Miliardi di facce lavate al mattino per giornate che saranno come il gioco di unire i puntini per caso. I tavoli ballano sul mondo dei terremoti. Sulle inspiegabili incertezze. Attese, una corsia d’ospedale si svuota, frontali, scarpe sui banchi, ricordi, tempie che pulsano, arrivi, sigarette accese in ogni marciapiede, corse, sì, no, forse sulla faccia. La monetina nel carrello e la casa di fango. Stracci come abiti, stracci per il pavimento. Mani strette, vere, false, come la pelle delle borse che mangiano le carte dei nostri risparmi. Mi guardo allo specchio: ci sarò. Pagherò tutti i costi. Ma ci sarò, ancora cinquant’anni per giornate che saranno come il gioco di “unisci i puntini neri”, le persone e le cose, e scopri il nuovo.
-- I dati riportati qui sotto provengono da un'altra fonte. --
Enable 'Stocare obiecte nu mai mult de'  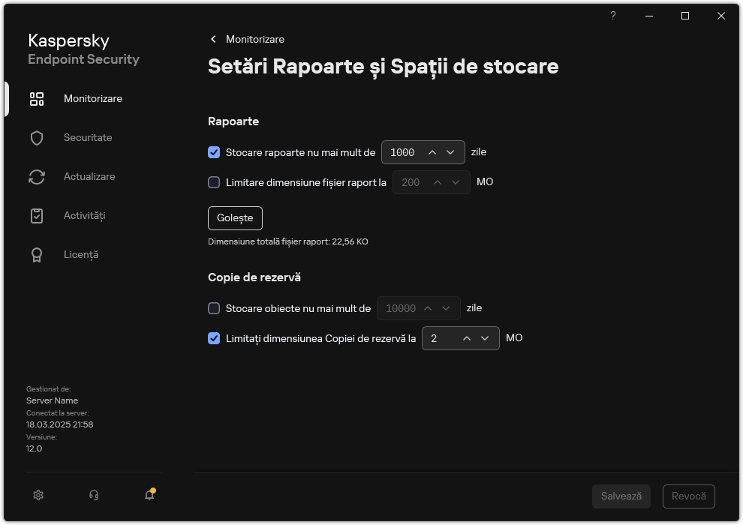(214, 308)
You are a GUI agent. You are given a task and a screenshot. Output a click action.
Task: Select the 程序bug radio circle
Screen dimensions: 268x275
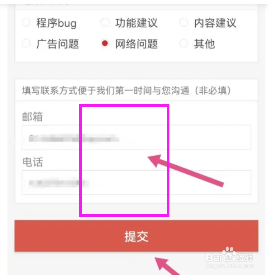(x=26, y=23)
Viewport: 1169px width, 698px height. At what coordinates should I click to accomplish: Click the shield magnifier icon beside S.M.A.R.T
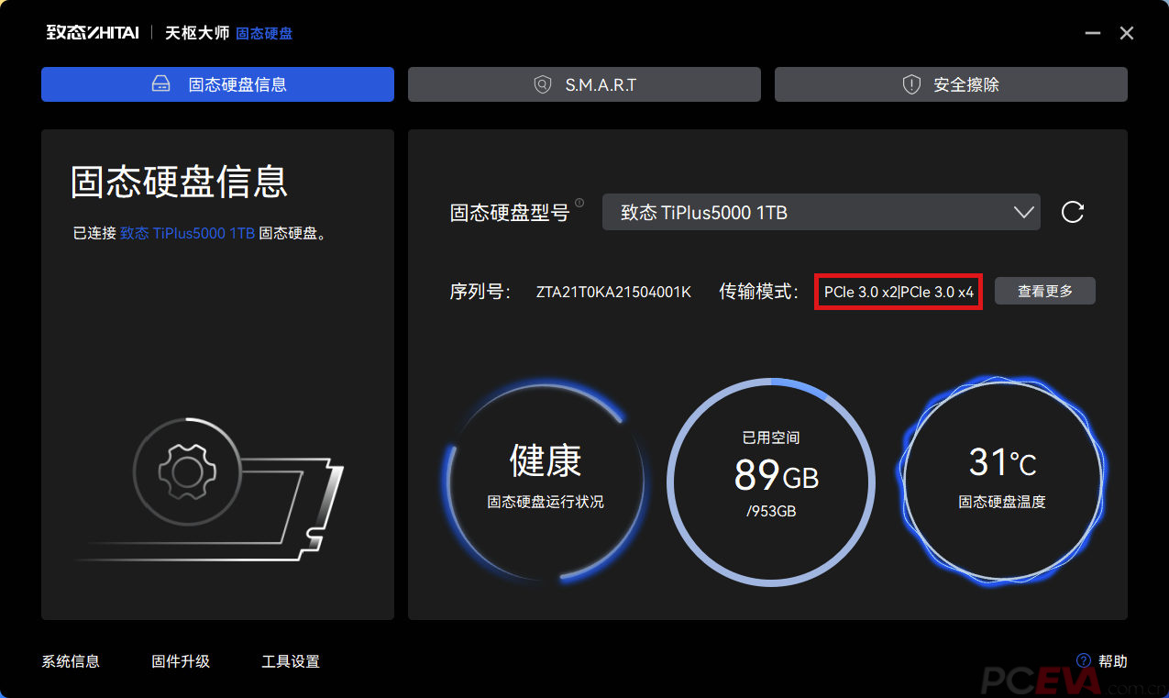[543, 84]
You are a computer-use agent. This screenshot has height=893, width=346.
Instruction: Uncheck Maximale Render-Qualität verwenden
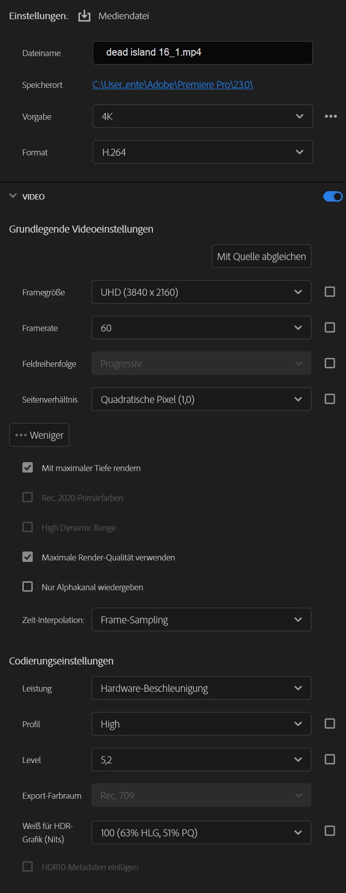click(28, 557)
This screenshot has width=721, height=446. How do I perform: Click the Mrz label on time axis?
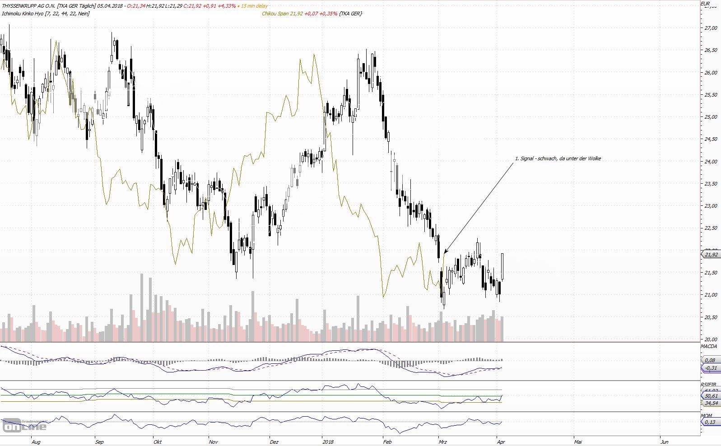(443, 442)
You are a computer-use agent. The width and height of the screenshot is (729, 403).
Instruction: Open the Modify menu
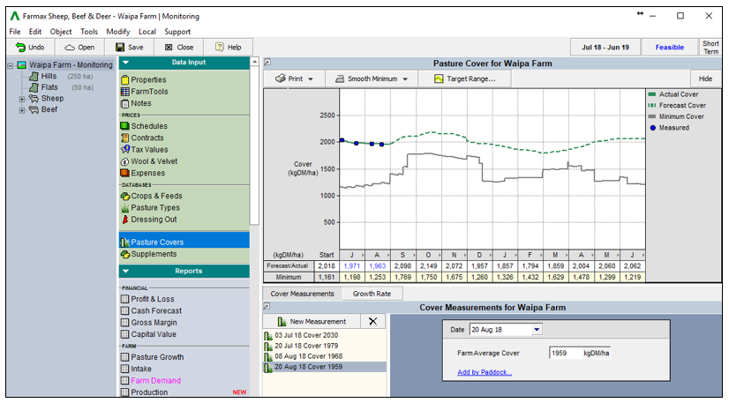tap(118, 32)
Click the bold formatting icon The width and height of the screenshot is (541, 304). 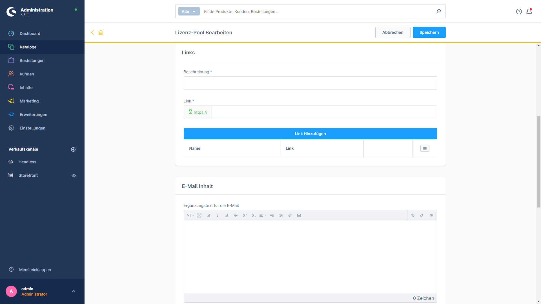(209, 215)
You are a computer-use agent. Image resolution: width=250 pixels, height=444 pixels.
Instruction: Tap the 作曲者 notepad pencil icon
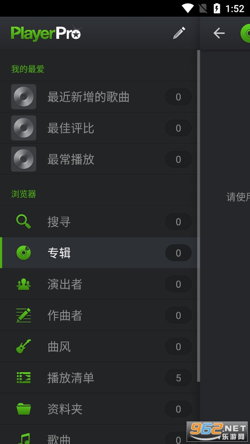click(24, 315)
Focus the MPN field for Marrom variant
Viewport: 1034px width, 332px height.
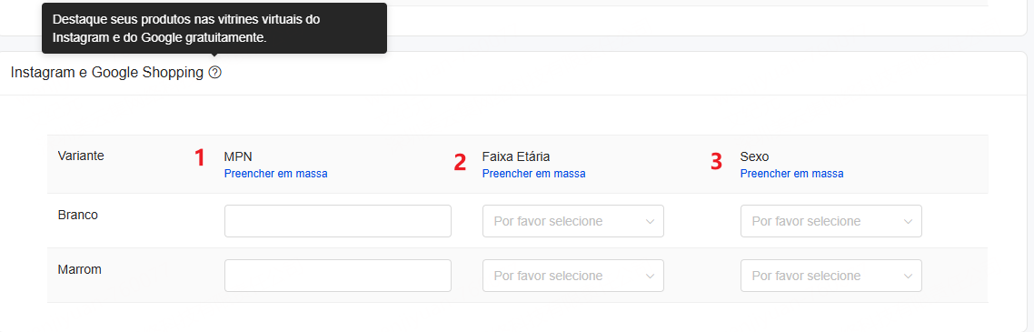coord(338,276)
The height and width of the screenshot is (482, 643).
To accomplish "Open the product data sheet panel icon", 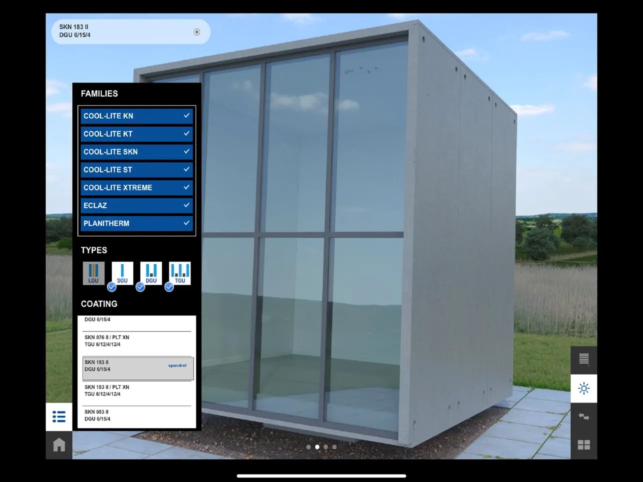I will [583, 359].
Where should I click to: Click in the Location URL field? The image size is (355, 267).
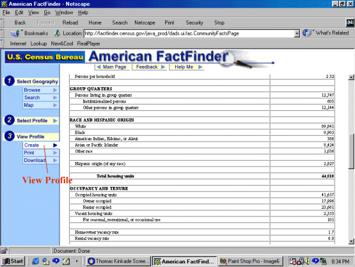[x=188, y=33]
Miliardi andranno, vanno, a spaccare il cuore. Caricano bugie come un’arma e le puntano ogni giorno su qualcuno. Vanno a dire che stanno morendo e hanno bisogno, hanno sempre bisogno, e son sempre qui. Vanno a chiudere tutte le porte, a spezzare gli altri. Dignità labili con strette di spalle, con urla, con una targa dorata sulla porta quando te la chiudono e sul cofano della macchina quando ti vengono addosso. Vanno a prendere, portare, cancellare risposte che servivano a tutti, a tenersi una fetta in più, la festa per sé, pensando di essere cuori. Vanno a dire amore senza provare, sapere, senza aprire il dizionario. Senza sbatterselo in testa per rimettere in sesto i meccanismi inceppati.
In fondo è tutto uno strappo e via. Ma cosa sei diventato?
Diciotto anni sui libri, dietro una gonna nuova ogni bimestre. Poi la testa a posto. E il box auto privato.
Bianco, farfalle di stoffa, anulari vestiti di oro, due passi di liscio, di braccia al cielo al collo, rullini di sorrisoni tirati, baci abbracci scatto strappo e via. Due marmocchi, e una cucina rosso fuoco per la moglie che è fatta apposta per lasciarla lucida. Tacco, borsetta, Chanel, rossetto e braccio per te al centro commerciale.
Ora ti muovi in quel tuo magico rumore che non ti fa sentire altro. In quelle attenzioni che tutti vogliono.
Da qualche altra parte rosso di persone spremute calpestate tirate spezzate all’infinito, la scuola che non insegna e i portelloni che si serrano per non voler sapere, dentro c’è da festeggiare esplosioni o ci sono messe da cantare a coprire bestemmie che si urlano per le strade.
Sei morto peggio per te. Il telegiornale. La bandiera blu con le stellette bianche svolazza in alto davanti a un palazzo di vetro alto come i debiti del nostro Paese.
Avrai i tuoi cinque minuti di gloria e avremo finalmente una tua foto appesa da qualche parte, che chissà perché prima no. Avevi un bel sorriso. Credimi. Anche che è stato per niente. Credimi.
Uno strappo e via.
Basta, non basta
necessario sì e no
necessario che cambia da frontiera a frontiera
da mondo a mondo
il prezzo ha i suoi cinque minuti e ti annulla
bastano due minuti di cattiveria al telegiornale
per capire che hai tutto e non ti resterà nulla
spegnici la tragedia da davanti agli occhi canale digitale del cavolo
del suo strappo e via.
Siamo figli di qualcuno
siamo genitori di qualcuno
siamo di qualcuno
siamo di qualche storia
di qualche angolo
di qualche tempo
che non raccontiamo
che accettiamo con uno strappo e via.
Non t’illudere. Siamo cuori solo se vengono a dirtelo, la tua famiglia, il vicino, o perfetti sconosciuti. Altrimenti siamo solo scenografia. Prendiamo tutto in un attimo e scappiamo sulla nostra barchetta di carta. Lontano…lontano… Uno strappo e via. Ricordatelo. Ma quanto lontano?
Avevi un bel sorriso prima dello strappo e via. Credimi. Anche che è stato per niente. Credimi.